### Task objective:
Set down each entry again exactly as written.

Start of Block

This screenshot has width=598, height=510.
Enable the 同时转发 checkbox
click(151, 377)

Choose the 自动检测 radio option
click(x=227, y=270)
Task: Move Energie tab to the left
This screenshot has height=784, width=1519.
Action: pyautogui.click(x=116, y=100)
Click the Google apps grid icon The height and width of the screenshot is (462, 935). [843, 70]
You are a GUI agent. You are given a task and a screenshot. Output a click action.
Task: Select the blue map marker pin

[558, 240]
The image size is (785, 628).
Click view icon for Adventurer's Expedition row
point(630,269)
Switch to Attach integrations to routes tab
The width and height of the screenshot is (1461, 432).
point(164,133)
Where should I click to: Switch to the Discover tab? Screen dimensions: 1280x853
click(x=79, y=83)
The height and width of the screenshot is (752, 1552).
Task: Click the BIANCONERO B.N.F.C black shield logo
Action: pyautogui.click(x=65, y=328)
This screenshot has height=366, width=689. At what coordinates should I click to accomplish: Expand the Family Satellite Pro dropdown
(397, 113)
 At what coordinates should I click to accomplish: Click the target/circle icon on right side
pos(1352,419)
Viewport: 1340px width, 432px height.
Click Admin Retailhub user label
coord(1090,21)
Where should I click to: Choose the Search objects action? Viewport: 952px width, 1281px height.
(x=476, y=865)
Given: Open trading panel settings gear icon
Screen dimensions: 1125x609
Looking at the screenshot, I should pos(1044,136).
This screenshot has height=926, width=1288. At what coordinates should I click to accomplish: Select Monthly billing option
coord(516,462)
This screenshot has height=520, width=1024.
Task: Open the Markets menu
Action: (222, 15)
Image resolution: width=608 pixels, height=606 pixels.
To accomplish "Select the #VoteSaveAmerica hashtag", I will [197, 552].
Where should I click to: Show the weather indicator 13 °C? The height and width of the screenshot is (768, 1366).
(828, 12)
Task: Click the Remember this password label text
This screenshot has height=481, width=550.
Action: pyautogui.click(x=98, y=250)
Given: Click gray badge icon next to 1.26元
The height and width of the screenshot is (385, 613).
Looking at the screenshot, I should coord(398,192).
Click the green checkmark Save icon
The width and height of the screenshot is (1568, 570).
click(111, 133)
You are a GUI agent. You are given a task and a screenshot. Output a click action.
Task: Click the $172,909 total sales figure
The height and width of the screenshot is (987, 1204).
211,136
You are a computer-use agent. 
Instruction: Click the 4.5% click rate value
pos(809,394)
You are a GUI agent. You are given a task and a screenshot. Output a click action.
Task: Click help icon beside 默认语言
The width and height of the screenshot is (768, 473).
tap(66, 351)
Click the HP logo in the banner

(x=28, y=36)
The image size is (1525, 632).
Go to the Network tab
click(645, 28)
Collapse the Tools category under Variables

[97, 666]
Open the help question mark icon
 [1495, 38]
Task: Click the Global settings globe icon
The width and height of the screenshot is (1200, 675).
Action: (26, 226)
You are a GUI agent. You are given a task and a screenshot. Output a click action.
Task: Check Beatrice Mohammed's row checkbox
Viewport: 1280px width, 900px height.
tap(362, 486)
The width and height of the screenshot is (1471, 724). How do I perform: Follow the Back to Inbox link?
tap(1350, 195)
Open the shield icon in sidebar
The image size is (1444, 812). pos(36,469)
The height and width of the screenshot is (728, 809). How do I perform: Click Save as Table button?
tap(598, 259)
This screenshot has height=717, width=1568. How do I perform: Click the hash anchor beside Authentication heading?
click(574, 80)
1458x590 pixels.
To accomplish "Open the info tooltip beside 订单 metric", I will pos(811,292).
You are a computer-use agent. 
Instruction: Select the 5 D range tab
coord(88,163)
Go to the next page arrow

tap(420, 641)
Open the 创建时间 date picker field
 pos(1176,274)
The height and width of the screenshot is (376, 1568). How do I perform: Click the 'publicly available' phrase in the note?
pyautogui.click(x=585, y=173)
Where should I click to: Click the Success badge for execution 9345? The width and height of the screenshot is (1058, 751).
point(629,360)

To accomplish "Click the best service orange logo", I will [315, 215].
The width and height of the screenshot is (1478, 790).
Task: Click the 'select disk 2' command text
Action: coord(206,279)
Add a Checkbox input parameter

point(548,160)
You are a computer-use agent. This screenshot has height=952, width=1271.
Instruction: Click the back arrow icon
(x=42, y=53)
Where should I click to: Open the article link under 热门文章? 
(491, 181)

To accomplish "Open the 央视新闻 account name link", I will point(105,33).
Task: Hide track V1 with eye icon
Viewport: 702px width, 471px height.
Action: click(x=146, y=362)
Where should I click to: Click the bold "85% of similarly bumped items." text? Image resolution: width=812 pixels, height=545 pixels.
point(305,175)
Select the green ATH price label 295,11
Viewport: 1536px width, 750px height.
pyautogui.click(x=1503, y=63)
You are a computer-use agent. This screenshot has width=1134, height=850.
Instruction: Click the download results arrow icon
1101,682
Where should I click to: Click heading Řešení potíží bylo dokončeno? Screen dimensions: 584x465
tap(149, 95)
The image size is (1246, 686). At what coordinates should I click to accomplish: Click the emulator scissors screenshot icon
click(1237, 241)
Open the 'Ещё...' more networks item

End of Block

### Task result:
This screenshot has width=598, height=510.
Enable the 同时转发 checkbox
click(151, 377)

Choose the 自动检测 radio option
click(x=227, y=270)
Task: Move Energie tab to the left
This screenshot has height=784, width=1519.
Action: pyautogui.click(x=116, y=100)
Click the Google apps grid icon The height and width of the screenshot is (462, 935). [843, 70]
You are a GUI agent. You are given a task and a screenshot. Output a click action.
Task: Select the blue map marker pin

[558, 240]
The image size is (785, 628).
Click view icon for Adventurer's Expedition row
point(630,269)
Switch to Attach integrations to routes tab
The width and height of the screenshot is (1461, 432).
point(164,133)
Where should I click to: Switch to the Discover tab? Screen dimensions: 1280x853
click(x=79, y=83)
The height and width of the screenshot is (752, 1552).
Task: Click the BIANCONERO B.N.F.C black shield logo
Action: pyautogui.click(x=65, y=328)
This screenshot has height=366, width=689. At what coordinates should I click to accomplish: Expand the Family Satellite Pro dropdown
(397, 113)
 At what coordinates should I click to accomplish: Click the target/circle icon on right side
pos(1352,419)
Viewport: 1340px width, 432px height.
Click Admin Retailhub user label
coord(1090,21)
Where should I click to: Choose the Search objects action? Viewport: 952px width, 1281px height.
(x=476, y=865)
Given: Open trading panel settings gear icon
Screen dimensions: 1125x609
Looking at the screenshot, I should pos(1044,136).
This screenshot has height=926, width=1288. At what coordinates should I click to accomplish: Select Monthly billing option
coord(516,462)
This screenshot has height=520, width=1024.
Task: Open the Markets menu
Action: (222, 15)
Image resolution: width=608 pixels, height=606 pixels.
To accomplish "Select the #VoteSaveAmerica hashtag", I will [197, 552].
Where should I click to: Show the weather indicator 13 °C? The height and width of the screenshot is (768, 1366).
(828, 12)
Task: Click the Remember this password label text
This screenshot has height=481, width=550.
Action: pyautogui.click(x=98, y=250)
Given: Click gray badge icon next to 1.26元
The height and width of the screenshot is (385, 613).
Looking at the screenshot, I should coord(398,192).
Click the green checkmark Save icon
The width and height of the screenshot is (1568, 570).
click(111, 133)
You are a GUI agent. You are given a task and a screenshot. Output a click action.
Task: Click the $172,909 total sales figure
The height and width of the screenshot is (987, 1204).
211,136
You are a computer-use agent. 
Instruction: Click the 4.5% click rate value
pos(809,394)
You are a GUI agent. You are given a task and a screenshot. Output a click action.
Task: Click help icon beside 默认语言
The width and height of the screenshot is (768, 473).
tap(66, 351)
Click the HP logo in the banner

(x=28, y=36)
The image size is (1525, 632).
Go to the Network tab
click(645, 28)
Collapse the Tools category under Variables

[97, 666]
Open the help question mark icon
 [1495, 38]
Task: Click the Global settings globe icon
The width and height of the screenshot is (1200, 675).
Action: (26, 226)
You are a GUI agent. You are given a task and a screenshot. Output a click action.
Task: Check Beatrice Mohammed's row checkbox
Viewport: 1280px width, 900px height.
tap(362, 486)
The width and height of the screenshot is (1471, 724). How do I perform: Follow the Back to Inbox link?
tap(1350, 195)
Open the shield icon in sidebar
The image size is (1444, 812). pos(36,469)
The height and width of the screenshot is (728, 809). How do I perform: Click Save as Table button?
tap(598, 259)
This screenshot has height=717, width=1568. How do I perform: Click the hash anchor beside Authentication heading?
click(574, 80)
1458x590 pixels.
To accomplish "Open the info tooltip beside 订单 metric", I will pos(811,292).
You are a computer-use agent. 
Instruction: Select the 5 D range tab
coord(88,163)
Go to the next page arrow

tap(420, 641)
Open the 创建时间 date picker field
 pos(1176,274)
The height and width of the screenshot is (376, 1568). How do I perform: Click the 'publicly available' phrase in the note?
pyautogui.click(x=585, y=173)
Where should I click to: Click the Success badge for execution 9345? The width and height of the screenshot is (1058, 751).
point(629,360)

To accomplish "Click the best service orange logo", I will [315, 215].
The width and height of the screenshot is (1478, 790).
Task: Click the 'select disk 2' command text
Action: coord(206,279)
Add a Checkbox input parameter

point(548,160)
You are a computer-use agent. This screenshot has height=952, width=1271.
Instruction: Click the back arrow icon
(x=42, y=53)
Where should I click to: Open the article link under 热门文章? 
(491, 181)

To accomplish "Open the 央视新闻 account name link", I will point(105,33).
Task: Hide track V1 with eye icon
Viewport: 702px width, 471px height.
Action: click(x=146, y=362)
Where should I click to: Click the bold "85% of similarly bumped items." text? Image resolution: width=812 pixels, height=545 pixels.
point(305,175)
Select the green ATH price label 295,11
Viewport: 1536px width, 750px height.
pyautogui.click(x=1503, y=63)
You are a computer-use agent. This screenshot has width=1134, height=850.
Instruction: Click the download results arrow icon
1101,682
Where should I click to: Click heading Řešení potíží bylo dokončeno? Screen dimensions: 584x465
tap(149, 95)
The image size is (1246, 686). At what coordinates should I click to accomplish: Click the emulator scissors screenshot icon
click(1237, 241)
Open the 'Ещё...' more networks item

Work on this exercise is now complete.